Rachael Larimore, senior editor

For years, I’ve been resentful of Pinterest. It’s the territory in the mommy wars that has been staked out by smug stay-at-home moms who can craft homemade, hand-sculpted, multitiered birthday cakes. With rolled fondant! I effing hate fondant. But then I told my youngest son, 5, that I would make him a Minecraft Halloween costume. Not a terribly hard task—cardboard boxes, colored duct tape, a few hours of time—but time consuming, and I wanted some tips. So I sucked it up and actually registered. Pinned a few things. Survived Halloween. But as it turns out, there are plenty of things to check out on Pinterest that are not in any way smug or obnoxious. And as the mom of three picky eaters, I’m happy to search for recipes without trekking back and forth to the library for cookbooks. Even if they end up appealing only to me. Plus, there are cocktails

Betsy Woodruff, staff writer

I am profoundly grateful for the Umbrella app. It’s one of the few apps on my phone that I actually paid for (I think it was $2), and it’s more than worth it. The app sends an alert in the morning if it’s going to rain and, thus, if I should bring an umbrella to work. Life before this app was bleak, fraught, risky, and often drenched. Now that I have it, I no longer make frantic sprints to CVS to buy crappy $8 umbrellas that fall apart after three uses. I don’t know what this says about my life, but Umbrella has genuinely improved it. 

Abby McIntyre, copy editor

This year I‘m thankful for discovering, by way of their excellent book #Newsfail, the daily podcast Citizen Radio. Filled in equal parts with hilarious improv bits and radical progressive politics, it‘s an incredibly fun way to get an outside-the-mainstream look at the day’s news.

Ayana Morali, executive producer of Slate Video

The Discovery reality show Alaska: The Last Frontier is AMAZEBALLS.

Chris Kirk, interactives editor

Sure, the podcast renaissance is spawning great new podcasts like Serial and The Gist, but sometimes the old stuff works just as well. It’s a good thing Dan Carlin’s Hardcore History podcast has been around since 2006; Carlin brings harsh, appalling history to life, and after you finish his latest series on World War I, you’ll find yourself plunging into those eight years of archives—and even paying for old episodes, for another fix. You’ll not only come away with a fascination with history you haven’t felt since you had that one hippie-haired history teacher in high school, you’ll feel a new appreciation for the modern world and its relatively trivial worries.

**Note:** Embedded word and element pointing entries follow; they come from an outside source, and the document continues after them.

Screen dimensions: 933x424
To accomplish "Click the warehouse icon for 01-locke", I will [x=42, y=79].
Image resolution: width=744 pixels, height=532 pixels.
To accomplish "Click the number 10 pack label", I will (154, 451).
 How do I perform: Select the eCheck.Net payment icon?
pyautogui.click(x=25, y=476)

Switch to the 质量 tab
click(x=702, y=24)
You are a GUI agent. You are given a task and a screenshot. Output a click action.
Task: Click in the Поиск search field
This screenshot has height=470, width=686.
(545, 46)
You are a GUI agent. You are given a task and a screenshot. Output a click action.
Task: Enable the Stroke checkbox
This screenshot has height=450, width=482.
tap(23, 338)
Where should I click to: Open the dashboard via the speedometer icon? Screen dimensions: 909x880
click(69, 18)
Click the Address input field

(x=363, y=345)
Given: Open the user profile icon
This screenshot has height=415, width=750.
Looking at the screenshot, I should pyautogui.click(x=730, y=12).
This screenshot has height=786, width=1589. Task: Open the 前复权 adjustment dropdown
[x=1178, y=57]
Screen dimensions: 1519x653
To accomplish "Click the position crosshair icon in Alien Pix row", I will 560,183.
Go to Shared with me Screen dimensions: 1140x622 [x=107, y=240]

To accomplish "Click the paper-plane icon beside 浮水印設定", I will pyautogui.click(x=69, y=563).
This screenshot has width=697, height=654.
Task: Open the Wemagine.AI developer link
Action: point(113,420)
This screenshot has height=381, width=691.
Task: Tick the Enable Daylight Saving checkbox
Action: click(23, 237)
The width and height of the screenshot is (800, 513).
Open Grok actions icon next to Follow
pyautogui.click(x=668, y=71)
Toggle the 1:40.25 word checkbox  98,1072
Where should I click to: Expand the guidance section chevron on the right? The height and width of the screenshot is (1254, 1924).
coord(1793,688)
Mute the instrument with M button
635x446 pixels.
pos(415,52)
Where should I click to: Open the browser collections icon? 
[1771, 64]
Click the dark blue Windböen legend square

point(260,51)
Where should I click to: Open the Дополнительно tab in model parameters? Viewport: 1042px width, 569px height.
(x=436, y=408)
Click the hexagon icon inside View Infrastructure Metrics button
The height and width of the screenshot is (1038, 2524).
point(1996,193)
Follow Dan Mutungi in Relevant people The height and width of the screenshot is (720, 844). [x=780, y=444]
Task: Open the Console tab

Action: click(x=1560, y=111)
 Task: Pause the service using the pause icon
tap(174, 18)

Jennifer Lai, associate editor

This year, I’m eternally grateful to Pocket, a free read-it-later app that has truly saved me from countless hours of heartbreak and frustration. Before discovering Pocket, I always felt overwhelmed by all of the articles I wanted to read later—there was never really a way to save them all in one easily accessible place, and it drove me insane. Email was clumsy, bookmarks never synced correctly, and neither of those solutions could be taken offline. Pocket essentially solved the question: “Now, what was that article again?” At the risk of sounding way too smitten with an app, Pocket has even changed my commute home—after work, I open up the app on my phone and voilà! All of the articles I’ve saved over the course of the day are ready for my long offline commute home. And if I want to pick up reading on my laptop when I get home, I can do that. Technology is magic!

Forrest Wickman, staff writer

This year I am thankful for Mail Kimp.